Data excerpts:

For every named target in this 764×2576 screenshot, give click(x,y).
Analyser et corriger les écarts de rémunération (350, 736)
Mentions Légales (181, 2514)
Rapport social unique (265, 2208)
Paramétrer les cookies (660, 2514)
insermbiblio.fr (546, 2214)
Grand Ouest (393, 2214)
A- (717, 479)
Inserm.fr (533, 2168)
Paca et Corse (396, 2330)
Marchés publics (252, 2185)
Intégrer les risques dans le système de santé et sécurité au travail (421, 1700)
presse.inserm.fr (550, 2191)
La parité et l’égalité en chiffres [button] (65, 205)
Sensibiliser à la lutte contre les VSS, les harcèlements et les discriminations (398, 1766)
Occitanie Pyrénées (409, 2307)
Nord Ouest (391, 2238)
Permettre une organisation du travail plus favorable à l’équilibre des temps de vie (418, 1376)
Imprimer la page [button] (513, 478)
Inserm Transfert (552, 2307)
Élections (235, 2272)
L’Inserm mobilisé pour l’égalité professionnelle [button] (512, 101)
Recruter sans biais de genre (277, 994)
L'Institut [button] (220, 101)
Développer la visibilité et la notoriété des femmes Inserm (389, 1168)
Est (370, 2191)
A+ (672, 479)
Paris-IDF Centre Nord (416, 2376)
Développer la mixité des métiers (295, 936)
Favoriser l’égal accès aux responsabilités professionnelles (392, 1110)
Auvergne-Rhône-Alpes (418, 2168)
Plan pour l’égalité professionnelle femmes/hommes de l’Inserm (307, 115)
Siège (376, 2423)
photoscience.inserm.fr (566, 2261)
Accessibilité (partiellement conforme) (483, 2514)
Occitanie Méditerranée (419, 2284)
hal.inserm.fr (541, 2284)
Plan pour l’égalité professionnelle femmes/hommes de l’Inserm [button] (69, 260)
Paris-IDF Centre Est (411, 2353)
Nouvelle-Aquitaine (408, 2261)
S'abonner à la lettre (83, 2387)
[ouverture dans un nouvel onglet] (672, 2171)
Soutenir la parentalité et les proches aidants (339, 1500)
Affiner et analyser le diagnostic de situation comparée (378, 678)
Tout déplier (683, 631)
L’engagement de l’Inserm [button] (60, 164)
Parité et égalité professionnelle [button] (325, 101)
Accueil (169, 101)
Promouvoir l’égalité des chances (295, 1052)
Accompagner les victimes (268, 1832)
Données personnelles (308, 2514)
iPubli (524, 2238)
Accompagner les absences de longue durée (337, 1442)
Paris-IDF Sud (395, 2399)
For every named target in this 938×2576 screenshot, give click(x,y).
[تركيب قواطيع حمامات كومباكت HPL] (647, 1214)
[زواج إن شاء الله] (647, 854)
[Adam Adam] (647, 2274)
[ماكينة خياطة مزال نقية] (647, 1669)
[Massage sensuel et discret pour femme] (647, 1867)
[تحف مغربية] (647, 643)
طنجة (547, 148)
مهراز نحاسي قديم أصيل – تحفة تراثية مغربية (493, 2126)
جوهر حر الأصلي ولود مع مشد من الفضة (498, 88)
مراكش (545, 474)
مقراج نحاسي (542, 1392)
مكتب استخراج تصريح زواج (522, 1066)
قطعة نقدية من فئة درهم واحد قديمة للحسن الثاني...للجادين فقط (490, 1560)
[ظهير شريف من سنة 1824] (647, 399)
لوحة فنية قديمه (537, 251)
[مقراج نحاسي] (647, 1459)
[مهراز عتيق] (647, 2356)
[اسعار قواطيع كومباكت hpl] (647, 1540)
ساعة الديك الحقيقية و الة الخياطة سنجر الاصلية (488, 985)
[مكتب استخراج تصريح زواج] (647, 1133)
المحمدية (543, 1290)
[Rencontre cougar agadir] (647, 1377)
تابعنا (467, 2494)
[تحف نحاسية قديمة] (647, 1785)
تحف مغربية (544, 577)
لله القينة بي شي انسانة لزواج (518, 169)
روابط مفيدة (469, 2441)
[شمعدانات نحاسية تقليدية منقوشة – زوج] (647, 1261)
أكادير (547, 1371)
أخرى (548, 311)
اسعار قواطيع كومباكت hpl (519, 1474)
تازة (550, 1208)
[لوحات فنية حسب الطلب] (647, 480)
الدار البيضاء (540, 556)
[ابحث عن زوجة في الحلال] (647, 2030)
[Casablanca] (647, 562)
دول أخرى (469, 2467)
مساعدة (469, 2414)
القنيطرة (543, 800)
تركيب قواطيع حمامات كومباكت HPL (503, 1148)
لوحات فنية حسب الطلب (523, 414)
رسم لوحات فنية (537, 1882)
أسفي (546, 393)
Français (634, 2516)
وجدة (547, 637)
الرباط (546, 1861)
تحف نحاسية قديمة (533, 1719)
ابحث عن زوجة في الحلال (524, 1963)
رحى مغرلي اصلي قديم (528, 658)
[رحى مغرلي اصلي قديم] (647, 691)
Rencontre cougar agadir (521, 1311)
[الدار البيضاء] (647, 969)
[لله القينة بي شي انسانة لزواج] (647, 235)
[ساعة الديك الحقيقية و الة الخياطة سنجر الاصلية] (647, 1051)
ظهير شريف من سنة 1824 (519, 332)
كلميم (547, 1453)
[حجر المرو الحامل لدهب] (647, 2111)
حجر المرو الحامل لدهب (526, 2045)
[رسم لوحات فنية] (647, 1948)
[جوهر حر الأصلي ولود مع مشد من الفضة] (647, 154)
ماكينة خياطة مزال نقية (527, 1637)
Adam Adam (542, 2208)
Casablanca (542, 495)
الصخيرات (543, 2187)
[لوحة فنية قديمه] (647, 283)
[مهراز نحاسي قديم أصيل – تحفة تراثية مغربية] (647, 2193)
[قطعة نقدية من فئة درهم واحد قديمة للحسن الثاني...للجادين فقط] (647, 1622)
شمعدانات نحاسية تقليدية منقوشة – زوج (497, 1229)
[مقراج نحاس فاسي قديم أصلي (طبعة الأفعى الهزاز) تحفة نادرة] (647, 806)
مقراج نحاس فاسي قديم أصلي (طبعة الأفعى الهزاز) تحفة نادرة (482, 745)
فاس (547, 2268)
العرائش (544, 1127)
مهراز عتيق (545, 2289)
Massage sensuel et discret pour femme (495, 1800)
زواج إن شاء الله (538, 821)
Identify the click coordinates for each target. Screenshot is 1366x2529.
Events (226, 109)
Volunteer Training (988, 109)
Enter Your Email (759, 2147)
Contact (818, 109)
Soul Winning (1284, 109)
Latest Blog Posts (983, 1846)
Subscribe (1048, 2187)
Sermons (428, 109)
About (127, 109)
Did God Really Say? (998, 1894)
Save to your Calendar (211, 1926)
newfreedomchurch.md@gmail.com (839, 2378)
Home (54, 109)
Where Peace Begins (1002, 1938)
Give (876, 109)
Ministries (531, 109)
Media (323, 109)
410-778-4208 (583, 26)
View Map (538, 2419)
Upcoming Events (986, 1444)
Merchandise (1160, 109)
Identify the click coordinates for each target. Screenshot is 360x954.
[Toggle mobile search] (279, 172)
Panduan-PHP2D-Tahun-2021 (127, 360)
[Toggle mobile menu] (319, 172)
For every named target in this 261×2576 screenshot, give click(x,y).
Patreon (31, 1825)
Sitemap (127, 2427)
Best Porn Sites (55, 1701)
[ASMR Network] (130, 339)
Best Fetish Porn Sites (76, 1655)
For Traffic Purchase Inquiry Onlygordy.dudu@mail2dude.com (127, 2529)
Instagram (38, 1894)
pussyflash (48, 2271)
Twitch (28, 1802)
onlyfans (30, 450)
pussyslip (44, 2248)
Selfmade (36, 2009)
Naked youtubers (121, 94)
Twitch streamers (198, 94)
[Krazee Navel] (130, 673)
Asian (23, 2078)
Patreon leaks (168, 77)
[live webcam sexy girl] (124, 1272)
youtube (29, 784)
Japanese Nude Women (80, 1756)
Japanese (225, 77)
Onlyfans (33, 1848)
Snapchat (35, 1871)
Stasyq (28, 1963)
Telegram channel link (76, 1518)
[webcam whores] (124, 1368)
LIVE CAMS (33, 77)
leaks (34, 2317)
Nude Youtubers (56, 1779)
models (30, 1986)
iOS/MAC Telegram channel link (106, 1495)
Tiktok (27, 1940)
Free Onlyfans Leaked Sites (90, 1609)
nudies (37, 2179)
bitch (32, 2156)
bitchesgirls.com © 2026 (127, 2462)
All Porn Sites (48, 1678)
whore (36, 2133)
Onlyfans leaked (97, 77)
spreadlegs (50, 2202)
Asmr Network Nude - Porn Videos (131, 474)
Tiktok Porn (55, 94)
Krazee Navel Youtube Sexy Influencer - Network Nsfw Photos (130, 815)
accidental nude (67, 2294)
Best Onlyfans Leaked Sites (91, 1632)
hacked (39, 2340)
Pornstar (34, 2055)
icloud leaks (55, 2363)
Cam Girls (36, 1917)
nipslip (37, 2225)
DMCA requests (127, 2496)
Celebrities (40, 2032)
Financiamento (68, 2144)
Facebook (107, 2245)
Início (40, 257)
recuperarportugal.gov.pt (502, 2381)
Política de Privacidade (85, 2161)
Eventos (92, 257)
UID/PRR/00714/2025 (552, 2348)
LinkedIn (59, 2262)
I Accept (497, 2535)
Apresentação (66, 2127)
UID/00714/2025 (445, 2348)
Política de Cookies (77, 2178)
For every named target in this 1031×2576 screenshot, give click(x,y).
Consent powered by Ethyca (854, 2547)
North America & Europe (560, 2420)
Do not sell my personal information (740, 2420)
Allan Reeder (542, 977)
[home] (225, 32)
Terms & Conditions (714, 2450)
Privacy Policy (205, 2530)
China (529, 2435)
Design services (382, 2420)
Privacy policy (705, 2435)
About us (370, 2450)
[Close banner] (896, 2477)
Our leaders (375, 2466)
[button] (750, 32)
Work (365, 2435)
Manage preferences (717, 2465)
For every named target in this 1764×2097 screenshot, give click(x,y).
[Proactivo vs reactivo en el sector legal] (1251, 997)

About this exercise
Can you write out the lines above, from the first one through the one containing "Accueil (169, 101)", exactly as they appear and nothing more?

Output of the exercise
For every named target in this 764×2576 screenshot, give click(x,y).
Analyser et corriger les écarts de rémunération (350, 736)
Mentions Légales (181, 2514)
Rapport social unique (265, 2208)
Paramétrer les cookies (660, 2514)
insermbiblio.fr (546, 2214)
Grand Ouest (393, 2214)
A- (717, 479)
Inserm.fr (533, 2168)
Paca et Corse (396, 2330)
Marchés publics (252, 2185)
Intégrer les risques dans le système de santé et sécurité au travail (421, 1700)
presse.inserm.fr (550, 2191)
La parité et l’égalité en chiffres [button] (65, 205)
Sensibiliser à la lutte contre les VSS, les harcèlements et les discriminations (398, 1766)
Occitanie Pyrénées (409, 2307)
Nord Ouest (391, 2238)
Permettre une organisation du travail plus favorable à l’équilibre des temps de vie (418, 1376)
Imprimer la page [button] (513, 478)
Inserm Transfert (552, 2307)
Élections (235, 2272)
L’Inserm mobilisé pour l’égalité professionnelle [button] (512, 101)
Recruter sans biais de genre (277, 994)
L'Institut [button] (220, 101)
Développer la visibilité et la notoriété des femmes Inserm (389, 1168)
Est (370, 2191)
A+ (672, 479)
Paris-IDF Centre Nord (416, 2376)
Développer la mixité des métiers (295, 936)
Favoriser l’égal accès aux responsabilités professionnelles (392, 1110)
Auvergne-Rhône-Alpes (418, 2168)
Plan pour l’égalité professionnelle femmes/hommes de l’Inserm (307, 115)
Siège (376, 2423)
photoscience.inserm.fr (566, 2261)
Accessibilité (partiellement conforme) (483, 2514)
Occitanie Méditerranée (419, 2284)
hal.inserm.fr (541, 2284)
Plan pour l’égalité professionnelle femmes/hommes de l’Inserm [button] (69, 260)
Paris-IDF Centre Est (411, 2353)
Nouvelle-Aquitaine (408, 2261)
S'abonner à la lettre (83, 2387)
[ouverture dans un nouvel onglet] (672, 2171)
Soutenir la parentalité et les proches aidants (339, 1500)
Affiner et analyser le diagnostic de situation comparée (378, 678)
Tout déplier (683, 631)
L’engagement de l’Inserm [button] (60, 164)
Parité et égalité professionnelle [button] (325, 101)
Accueil (169, 101)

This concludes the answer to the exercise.